I was working just outside of London at the time. I remember one of our co-workers walking out into the huddle that had gathered. She was talking about how her husband was on a call to colleagues in the US - in the WTC when the planes hit, and the line went dead.
Awful, awful day.
Nice picture, Andy. This is a lot like the view of the site that I have from my desk every day.
Of course we will not forget, but to me after 10 years it's fitting that the emphasis be on what's to come. I had only lived in NY for a few years when 9/11 happened, but my recollection of the WTC complex itself was that it seemed dropped, hulking and monolithic (or I guess you could say "duolithic" if that were a word) in the midst of lower Manhattan. It dominated the landscape in a way I don't, frankly, remember liking very much.

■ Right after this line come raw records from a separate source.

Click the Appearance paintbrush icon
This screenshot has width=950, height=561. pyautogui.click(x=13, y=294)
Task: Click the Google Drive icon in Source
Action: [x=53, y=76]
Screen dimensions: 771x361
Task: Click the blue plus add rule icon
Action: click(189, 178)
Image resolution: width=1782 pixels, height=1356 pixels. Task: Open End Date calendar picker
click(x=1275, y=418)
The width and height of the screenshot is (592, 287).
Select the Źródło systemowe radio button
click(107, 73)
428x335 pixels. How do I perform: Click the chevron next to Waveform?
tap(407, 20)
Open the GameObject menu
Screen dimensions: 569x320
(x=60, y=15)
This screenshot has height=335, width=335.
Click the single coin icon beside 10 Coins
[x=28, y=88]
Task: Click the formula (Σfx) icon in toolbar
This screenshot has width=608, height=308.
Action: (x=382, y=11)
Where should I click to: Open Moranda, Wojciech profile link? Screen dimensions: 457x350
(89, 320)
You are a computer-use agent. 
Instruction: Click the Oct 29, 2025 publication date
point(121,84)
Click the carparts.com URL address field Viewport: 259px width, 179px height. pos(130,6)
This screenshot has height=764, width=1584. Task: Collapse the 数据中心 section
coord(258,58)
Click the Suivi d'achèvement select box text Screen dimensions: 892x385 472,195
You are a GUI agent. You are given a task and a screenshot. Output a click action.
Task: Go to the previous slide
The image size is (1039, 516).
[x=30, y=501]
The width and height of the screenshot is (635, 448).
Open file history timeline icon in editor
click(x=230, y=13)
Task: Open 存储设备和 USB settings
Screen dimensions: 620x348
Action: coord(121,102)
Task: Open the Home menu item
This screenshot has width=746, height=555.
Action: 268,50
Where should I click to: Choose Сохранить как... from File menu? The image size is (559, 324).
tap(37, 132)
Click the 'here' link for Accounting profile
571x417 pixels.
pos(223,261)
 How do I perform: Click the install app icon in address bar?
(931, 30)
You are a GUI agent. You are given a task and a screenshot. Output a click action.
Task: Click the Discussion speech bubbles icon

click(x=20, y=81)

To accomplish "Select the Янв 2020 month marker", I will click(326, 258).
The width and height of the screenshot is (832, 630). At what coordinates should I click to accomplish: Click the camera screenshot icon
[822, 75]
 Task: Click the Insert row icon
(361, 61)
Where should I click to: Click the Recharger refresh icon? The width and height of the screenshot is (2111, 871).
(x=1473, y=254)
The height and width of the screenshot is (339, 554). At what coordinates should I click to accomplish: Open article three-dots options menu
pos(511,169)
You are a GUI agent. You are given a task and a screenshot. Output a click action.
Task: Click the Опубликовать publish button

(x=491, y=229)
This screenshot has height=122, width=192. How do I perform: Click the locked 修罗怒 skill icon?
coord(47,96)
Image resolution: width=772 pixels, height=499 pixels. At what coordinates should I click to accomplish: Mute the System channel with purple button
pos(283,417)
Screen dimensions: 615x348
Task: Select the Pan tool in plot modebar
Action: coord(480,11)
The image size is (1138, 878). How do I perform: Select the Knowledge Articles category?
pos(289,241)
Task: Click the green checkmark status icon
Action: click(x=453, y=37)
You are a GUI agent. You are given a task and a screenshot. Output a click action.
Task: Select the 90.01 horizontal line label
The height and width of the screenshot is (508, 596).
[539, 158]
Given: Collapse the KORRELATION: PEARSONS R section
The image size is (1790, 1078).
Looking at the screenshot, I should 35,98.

Even now, incomplete as it is (and long as it's taken to get to this point), the site is actually quite beautiful. It's breathtaking to catch a glimpse from the surrounding streets into the park at sunset, with the light caught on the great mirrors of the rising buildings. It brings space and greenery to an area that desperately needs it, and when finished I hope it will help connect what now seems a fragmented and, strangely, isolated area to the rest of the city. Despite the horror it recalls, it seems to me a fitting tribute to those who lost their lives there that, in reminding us of them, the site enriches the lives of those who now live and work nearby.